A court case sample in West Germany:
In order to avoid the courtroom in West Germany, the defendant should seek one of two routes: either to prove that the enforcement of the trial would be unreasonable and unjust or that the clause is invalid for such reasons as fraud or over-reaching.
It is important to mention that in the light of the differences between the common law applied in the United States and the civil law applied in West Germany, all closes related to the forum or the place of trial are to be debated in court, even if they clearly tell which court is responsible for dealing with the disputes resulting from a the contract subject of the dispute.
Thus, the American defendant has to try and prove that the contract is either void or voidable or that the forum clause is inapplicable. The reasoning which he may resort to in these cases involve coercion, that is, proving that he was forced to sign the contract or accept that forum clause in particular. He may also argue that it was a mistake, that is, he was not aware of the presence of this clause, perhaps because that clause was written in German, a language which he did not understand. The defendant may also argue that the clause was part of a fraudulent behavior on the part of his opponent, as for example if the clause was written in minute letters that do not show clearly or that the clause was written in German while the contract in English.
In the second route for recourse, the defendant may argue that applying the clause would result in an unjust outcome for himself such that there will be inequality in favor of his German opponent if the trial were to take place in West Germany. The defendant may also show that holding the trial in West Germany will be very inconvenient and very impractical for himself. This could be proven through showing that evidences to support his point in court may not be possible to show or prove his statements. Since the German opponent does not have to come up with evidence apart from the contract, it is the American defendant who has to bring up evidences and prove that he has not committed wrong. To do this, his evidences will naturally have to be gathered from his business in America. To have these transferred from the United States to Germany will be impractical for many reasons and may even be impossible. On the other hand, the German opponent does not have to go through these hardships and many simply appoint a lawyer in the United States, a privilege which the American will not find practical due to the need to transfer evidences, a course that may be very expensive, very unjust and very time- and effort-consuming.

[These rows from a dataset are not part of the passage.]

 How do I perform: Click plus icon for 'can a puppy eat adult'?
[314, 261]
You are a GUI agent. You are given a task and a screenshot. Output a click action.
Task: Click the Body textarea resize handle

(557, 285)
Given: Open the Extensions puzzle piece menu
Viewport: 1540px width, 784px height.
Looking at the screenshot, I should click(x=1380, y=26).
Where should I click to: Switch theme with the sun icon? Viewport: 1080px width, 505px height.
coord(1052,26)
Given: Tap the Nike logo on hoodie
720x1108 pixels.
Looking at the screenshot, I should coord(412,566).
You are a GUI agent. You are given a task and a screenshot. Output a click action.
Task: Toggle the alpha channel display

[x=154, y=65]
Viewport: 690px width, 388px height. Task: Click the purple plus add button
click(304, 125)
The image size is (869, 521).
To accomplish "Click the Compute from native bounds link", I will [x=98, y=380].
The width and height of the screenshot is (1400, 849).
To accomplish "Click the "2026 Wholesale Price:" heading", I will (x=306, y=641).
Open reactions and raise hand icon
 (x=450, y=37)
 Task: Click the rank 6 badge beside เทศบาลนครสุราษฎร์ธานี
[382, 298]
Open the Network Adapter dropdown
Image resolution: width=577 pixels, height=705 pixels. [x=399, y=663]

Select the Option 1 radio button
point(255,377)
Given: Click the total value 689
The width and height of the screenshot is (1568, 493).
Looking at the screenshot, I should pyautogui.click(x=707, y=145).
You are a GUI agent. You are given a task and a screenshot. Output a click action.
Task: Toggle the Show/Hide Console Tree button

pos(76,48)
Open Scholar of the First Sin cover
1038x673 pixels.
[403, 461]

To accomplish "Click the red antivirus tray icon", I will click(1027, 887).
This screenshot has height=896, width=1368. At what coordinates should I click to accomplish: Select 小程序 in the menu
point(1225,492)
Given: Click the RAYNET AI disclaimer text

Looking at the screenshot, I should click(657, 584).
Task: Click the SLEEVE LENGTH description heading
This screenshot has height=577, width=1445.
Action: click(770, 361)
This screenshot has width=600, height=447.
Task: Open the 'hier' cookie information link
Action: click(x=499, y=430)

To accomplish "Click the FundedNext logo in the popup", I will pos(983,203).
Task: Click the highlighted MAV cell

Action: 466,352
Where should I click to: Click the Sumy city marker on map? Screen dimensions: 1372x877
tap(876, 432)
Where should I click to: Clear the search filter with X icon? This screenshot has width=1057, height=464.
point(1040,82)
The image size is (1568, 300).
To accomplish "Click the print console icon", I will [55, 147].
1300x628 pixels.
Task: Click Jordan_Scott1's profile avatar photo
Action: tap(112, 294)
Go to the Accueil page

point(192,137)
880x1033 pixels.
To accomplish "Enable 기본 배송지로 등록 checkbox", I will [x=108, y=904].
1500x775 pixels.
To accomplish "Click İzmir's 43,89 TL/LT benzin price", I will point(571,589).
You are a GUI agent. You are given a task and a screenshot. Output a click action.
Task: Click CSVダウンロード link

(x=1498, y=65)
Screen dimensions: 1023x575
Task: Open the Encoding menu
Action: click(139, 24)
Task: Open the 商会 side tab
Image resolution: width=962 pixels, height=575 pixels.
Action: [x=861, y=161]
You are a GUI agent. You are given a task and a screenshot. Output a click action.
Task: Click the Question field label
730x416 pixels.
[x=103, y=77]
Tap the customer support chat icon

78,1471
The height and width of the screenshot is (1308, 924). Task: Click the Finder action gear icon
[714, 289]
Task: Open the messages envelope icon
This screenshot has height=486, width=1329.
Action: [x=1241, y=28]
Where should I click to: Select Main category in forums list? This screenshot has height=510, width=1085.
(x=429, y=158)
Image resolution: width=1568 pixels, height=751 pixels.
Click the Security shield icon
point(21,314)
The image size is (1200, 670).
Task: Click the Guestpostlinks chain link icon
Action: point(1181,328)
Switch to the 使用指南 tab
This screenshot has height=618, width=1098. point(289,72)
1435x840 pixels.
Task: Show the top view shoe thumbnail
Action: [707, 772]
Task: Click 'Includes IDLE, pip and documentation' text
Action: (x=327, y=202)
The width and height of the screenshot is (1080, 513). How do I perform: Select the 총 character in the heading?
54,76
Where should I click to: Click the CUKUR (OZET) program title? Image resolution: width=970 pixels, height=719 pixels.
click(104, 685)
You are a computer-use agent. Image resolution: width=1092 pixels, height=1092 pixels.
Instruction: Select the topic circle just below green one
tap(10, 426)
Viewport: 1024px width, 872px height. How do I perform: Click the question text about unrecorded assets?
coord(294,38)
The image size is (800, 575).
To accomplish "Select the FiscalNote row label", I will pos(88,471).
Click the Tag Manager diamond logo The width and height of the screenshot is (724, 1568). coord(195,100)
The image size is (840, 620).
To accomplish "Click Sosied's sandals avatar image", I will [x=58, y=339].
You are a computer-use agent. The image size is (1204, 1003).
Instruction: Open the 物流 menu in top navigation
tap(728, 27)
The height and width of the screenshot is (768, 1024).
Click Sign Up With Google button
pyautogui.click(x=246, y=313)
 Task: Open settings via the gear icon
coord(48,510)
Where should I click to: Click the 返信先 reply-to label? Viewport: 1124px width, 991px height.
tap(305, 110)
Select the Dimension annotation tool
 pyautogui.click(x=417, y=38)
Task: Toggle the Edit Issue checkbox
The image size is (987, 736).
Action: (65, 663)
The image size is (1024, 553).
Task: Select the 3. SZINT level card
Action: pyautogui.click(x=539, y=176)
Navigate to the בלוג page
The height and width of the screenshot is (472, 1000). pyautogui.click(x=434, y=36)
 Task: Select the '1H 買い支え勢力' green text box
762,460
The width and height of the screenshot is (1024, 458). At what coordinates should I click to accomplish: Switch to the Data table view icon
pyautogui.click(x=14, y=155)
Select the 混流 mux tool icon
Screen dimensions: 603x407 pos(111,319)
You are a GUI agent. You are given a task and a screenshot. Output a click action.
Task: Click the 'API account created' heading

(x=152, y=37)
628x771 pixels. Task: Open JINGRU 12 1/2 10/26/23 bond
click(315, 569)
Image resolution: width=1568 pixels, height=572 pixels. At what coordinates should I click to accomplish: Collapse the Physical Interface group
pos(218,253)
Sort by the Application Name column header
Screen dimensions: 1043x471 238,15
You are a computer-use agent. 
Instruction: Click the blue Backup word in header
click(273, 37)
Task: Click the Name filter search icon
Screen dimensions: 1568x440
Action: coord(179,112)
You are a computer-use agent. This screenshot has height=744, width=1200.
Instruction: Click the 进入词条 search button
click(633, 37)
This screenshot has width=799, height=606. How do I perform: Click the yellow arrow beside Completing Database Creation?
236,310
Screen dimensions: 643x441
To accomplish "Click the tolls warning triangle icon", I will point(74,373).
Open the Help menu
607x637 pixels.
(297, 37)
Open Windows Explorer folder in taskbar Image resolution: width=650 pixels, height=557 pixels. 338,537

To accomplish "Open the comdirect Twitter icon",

My point of view is that the defendant has to choose the second alternative, also known as reasonableness because choosing the first alternative may reflect the presence of ill-will or fraud, a fact which may not only be difficult to prove, but that may also lead to negative consequences on the dealings of the two parties. The second alternative, on the other hand, can lead to resolution of the dispute through court and without the presence of negative feelings or relations, while at the same time, allowing both parties to prove their points of view without having either part put at a disadvantage.